Variation in the levels of granulin peptides in different tissues
To determine whether the levels of granulin peptides vary from each other, first, we analyzed the levels of each granulin peptide in different tissues using western blots (Fig. 1b, c). We found that PGRN is highly expressed in the liver, spleen, lung and kidney (Fig. 1b, c). Using the commercial PGRN antibody which preferentially recognizes granulins B, C and F (Fig. S1), a corresponding enrichment of granulins is detected in the liver, spleen and kidney, but not in the lung (Fig. 1b, c). Using antibodies against individual granulins, relatively high levels of granulins A and B in the liver, spleen and kidney but not in the lung were also observed (Fig. 1b, Fig. S2), indicating that PGRN processing or the stability of granulins A and B are different in the lung versus spleen and kidney. Interestingly, while the levels of granulins C, E, and F are also high in the liver and spleen and low in the lung, their levels are relatively low in the kidney, as shown by a significant decrease in the ratio between granulins C/E/F and granulin A in the kidney compared to that in the liver and spleen (Fig. 1b and d). This suggests that the levels of granulin peptides could differ from each other although they are derived from the same precursor. This could be due to differential processing or differences in their stability within the lysosome.

Apply what you read ::
1) According to the passage on granulin peptide levels, in which tissues is PGRN highly expressed?
2) Pick up the passage on granulin peptide levels in different tissues after its final sentence and carry it on.

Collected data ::
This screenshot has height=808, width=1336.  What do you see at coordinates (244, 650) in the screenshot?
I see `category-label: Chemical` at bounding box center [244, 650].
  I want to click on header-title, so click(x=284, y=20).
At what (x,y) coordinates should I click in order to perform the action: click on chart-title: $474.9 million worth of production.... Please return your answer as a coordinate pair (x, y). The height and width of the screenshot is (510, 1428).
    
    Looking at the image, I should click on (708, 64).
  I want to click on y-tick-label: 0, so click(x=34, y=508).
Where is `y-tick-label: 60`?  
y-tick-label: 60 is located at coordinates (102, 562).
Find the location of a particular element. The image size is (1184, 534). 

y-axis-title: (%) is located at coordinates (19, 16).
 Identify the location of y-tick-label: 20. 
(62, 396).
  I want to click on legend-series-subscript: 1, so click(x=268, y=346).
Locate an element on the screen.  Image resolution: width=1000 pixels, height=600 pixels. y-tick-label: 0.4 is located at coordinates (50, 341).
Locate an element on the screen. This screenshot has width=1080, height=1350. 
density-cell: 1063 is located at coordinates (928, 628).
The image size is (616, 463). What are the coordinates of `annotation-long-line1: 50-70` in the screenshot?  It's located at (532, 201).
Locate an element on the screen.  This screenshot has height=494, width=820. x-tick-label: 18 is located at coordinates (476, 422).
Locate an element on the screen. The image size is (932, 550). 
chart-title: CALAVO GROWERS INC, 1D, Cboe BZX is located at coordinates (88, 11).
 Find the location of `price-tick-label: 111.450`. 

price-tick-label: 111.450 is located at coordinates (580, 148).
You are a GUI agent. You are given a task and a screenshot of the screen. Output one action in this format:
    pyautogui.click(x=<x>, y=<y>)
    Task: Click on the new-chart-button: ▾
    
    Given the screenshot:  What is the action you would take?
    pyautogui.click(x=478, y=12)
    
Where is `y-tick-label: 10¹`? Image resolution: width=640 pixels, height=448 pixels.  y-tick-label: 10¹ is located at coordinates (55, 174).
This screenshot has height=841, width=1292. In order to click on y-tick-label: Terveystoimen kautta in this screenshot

Answers ::
1) The liver, spleen, lung and kidney.

2)
Glycosylation of granulins B, C, and E
PGRN is predicted to contain 5 N-glycosylation sites with granulin B, C and E each harboring one glycosylation site. Additionally, glycosylation sites in granulins C and E have been mapped by mass spectrometry analysis . Glycosylation is known to play an important role in protein folding and stability as well as protein-protein interaction and signal transduction . In our western blot analysis, two distinct bands have been observed for granulin B, C and E at endogenous levels (Fig. 1b). We speculated that these two bands observed for granulins B, C and E could be peptides with different degrees of glycosylation. To test this, we immunoprecipitated granulin B, C and E peptides with their corresponding antibodies and treated the immunoprecipitates with PNGase F to remove N-glycans. The two bands collapsed to a single band with the lower molecular weight with PNGase F treatment, confirming that granulin B, C and E have two different glycosylated forms (Fig. 1e). More interestingly, the pattern of glycosylation for granulin B and C differs in the spleen lysates versus liver lysates (Fig. 1b,f). In both cases, an increased level of the highly glycosylated form was observed in the spleen compared to the liver, especially for granulin C (Fig. 1b, f).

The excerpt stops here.